TASK DIRECTIONS –
Pull every line holding the word "menu" from the data below and copy it.

(MATERIAL FOR THE TASK begins)

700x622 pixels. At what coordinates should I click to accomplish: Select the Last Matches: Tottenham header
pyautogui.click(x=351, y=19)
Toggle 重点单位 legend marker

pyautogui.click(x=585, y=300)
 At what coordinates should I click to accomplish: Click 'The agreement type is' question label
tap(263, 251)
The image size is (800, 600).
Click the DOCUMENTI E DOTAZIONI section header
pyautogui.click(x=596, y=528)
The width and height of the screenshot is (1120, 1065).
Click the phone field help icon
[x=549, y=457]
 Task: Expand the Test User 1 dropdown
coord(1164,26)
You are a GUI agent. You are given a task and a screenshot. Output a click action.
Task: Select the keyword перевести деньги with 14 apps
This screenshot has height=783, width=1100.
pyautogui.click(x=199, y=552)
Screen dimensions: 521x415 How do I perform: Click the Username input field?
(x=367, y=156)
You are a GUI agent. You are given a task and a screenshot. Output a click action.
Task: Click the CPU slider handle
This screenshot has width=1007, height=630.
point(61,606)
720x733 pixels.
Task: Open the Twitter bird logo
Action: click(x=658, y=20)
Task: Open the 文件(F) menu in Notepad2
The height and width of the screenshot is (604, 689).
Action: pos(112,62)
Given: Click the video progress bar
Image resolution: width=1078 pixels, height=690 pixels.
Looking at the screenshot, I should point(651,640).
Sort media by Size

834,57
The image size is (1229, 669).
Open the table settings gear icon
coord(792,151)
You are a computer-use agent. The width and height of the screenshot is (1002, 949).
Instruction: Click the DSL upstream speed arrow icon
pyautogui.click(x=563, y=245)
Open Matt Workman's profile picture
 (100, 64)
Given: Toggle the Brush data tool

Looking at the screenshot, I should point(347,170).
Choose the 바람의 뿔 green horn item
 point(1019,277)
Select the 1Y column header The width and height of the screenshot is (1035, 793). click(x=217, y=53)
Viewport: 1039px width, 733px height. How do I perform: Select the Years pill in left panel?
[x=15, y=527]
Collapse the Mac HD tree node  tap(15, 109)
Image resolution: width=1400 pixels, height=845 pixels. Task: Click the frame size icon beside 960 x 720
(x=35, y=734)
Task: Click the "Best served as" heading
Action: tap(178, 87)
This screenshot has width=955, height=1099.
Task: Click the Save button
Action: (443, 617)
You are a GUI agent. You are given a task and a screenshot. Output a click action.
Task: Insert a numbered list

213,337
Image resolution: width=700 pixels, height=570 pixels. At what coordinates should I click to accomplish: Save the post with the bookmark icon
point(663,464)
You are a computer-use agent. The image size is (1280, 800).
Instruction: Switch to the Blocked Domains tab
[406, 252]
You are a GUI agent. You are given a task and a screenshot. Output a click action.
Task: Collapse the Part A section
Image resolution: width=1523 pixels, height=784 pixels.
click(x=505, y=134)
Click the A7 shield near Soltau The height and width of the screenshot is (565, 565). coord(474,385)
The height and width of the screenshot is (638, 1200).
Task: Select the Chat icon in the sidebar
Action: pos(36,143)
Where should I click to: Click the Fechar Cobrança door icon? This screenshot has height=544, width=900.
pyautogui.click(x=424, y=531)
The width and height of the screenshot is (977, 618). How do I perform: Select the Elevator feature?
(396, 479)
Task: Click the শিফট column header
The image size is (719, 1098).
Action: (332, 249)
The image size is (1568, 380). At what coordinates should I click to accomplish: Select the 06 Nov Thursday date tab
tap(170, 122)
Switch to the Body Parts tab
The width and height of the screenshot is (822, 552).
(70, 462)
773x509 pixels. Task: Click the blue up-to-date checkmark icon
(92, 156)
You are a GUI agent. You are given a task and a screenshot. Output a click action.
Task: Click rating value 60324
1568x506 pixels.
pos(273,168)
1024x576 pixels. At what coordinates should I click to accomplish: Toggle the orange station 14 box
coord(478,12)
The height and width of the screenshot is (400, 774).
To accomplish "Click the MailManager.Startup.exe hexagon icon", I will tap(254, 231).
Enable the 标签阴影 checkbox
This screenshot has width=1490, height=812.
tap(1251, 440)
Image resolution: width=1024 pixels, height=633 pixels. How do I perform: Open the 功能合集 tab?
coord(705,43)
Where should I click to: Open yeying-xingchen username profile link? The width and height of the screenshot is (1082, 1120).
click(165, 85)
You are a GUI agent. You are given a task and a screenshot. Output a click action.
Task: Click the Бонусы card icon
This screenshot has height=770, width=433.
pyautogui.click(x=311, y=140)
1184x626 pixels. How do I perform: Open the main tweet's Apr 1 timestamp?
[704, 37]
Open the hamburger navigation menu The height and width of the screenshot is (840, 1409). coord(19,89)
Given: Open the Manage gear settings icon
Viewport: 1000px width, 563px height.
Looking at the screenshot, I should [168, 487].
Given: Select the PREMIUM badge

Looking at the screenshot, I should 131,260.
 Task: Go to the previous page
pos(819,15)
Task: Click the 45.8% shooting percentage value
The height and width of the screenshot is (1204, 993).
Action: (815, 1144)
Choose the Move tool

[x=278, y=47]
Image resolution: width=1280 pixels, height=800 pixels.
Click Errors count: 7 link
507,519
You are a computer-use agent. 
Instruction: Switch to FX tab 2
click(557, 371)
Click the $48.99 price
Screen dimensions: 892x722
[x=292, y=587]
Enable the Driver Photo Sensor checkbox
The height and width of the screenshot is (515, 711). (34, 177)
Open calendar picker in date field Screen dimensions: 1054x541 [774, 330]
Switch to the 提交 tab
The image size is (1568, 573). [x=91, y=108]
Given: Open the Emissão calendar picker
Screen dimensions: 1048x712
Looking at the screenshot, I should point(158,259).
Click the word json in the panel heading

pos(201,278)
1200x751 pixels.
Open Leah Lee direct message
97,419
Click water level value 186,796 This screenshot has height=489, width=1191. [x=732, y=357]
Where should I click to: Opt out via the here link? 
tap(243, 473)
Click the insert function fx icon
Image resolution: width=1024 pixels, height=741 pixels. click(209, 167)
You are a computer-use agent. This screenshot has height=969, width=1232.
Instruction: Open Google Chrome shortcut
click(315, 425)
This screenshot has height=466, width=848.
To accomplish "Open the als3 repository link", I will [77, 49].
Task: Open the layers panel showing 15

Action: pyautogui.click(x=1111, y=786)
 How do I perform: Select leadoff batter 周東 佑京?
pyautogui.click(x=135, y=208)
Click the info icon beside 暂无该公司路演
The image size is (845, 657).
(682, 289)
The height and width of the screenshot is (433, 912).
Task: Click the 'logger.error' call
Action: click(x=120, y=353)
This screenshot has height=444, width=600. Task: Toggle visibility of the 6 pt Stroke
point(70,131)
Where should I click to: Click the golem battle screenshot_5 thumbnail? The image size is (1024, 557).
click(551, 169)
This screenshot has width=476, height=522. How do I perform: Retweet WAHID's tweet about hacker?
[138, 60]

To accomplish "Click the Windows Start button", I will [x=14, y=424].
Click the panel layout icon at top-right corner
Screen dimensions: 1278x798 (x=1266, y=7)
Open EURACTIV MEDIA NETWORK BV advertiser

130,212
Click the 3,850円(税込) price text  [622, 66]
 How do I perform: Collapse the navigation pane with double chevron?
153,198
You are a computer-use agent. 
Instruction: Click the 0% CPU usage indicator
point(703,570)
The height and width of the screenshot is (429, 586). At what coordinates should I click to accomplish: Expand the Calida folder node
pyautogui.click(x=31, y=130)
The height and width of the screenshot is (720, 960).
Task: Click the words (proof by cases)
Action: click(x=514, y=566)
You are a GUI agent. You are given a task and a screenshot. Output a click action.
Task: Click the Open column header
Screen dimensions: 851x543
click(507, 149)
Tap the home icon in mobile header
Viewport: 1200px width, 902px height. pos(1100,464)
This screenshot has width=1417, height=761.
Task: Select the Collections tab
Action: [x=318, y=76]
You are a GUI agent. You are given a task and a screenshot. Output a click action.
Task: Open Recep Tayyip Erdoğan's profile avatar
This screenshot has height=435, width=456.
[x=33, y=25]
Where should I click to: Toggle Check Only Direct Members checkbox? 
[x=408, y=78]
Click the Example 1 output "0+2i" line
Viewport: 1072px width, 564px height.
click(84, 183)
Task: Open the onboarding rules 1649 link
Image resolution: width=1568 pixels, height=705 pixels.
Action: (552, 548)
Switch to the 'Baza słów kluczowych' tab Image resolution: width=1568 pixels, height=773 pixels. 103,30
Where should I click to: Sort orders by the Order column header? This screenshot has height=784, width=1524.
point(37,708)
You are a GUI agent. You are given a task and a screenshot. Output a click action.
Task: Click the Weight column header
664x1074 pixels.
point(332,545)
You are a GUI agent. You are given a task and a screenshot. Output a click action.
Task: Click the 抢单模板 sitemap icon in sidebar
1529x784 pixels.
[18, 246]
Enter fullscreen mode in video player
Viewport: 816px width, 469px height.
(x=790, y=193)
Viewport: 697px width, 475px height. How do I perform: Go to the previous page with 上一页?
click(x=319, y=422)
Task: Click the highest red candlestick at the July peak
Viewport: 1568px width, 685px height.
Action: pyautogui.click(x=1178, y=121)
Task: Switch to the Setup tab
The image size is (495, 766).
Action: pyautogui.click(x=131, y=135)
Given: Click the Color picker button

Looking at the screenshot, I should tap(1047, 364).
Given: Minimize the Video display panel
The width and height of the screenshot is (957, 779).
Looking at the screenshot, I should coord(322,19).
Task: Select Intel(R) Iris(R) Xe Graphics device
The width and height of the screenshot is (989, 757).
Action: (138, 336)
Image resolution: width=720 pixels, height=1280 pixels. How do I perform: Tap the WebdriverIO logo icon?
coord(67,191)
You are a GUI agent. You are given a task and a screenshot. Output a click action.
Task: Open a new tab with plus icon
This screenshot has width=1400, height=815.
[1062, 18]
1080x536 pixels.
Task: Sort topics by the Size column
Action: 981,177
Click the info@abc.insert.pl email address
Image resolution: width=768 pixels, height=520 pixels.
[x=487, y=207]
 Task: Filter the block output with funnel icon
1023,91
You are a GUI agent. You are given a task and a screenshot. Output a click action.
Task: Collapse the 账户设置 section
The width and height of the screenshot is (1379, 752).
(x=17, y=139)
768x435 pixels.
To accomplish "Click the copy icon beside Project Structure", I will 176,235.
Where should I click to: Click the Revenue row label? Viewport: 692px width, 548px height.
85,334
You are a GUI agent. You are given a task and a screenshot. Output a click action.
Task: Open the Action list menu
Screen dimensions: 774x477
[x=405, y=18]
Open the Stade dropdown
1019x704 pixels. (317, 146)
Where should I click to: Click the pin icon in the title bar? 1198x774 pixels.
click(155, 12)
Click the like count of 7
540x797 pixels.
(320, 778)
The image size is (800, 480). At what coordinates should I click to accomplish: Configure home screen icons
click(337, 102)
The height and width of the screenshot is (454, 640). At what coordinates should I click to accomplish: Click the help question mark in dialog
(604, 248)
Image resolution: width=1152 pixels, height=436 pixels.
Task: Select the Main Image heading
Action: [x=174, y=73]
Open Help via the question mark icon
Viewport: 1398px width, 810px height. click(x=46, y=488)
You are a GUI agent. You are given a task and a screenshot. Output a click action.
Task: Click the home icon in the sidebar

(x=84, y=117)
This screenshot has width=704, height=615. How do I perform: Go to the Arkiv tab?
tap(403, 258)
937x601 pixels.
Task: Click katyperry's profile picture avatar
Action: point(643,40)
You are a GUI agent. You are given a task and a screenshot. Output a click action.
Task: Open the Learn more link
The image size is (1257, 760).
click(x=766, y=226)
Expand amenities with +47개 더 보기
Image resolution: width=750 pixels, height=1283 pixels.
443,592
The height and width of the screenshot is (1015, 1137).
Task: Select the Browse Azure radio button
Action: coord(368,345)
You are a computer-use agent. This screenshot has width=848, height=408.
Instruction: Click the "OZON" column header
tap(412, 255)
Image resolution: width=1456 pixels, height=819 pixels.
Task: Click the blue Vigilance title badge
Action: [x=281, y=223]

(MATERIAL FOR THE TASK ends)

RESULT –
Task: Open the 文件(F) menu in Notepad2
Open the hamburger navigation menu The height and width of the screenshot is (840, 1409). coord(19,89)
Task: Open the Action list menu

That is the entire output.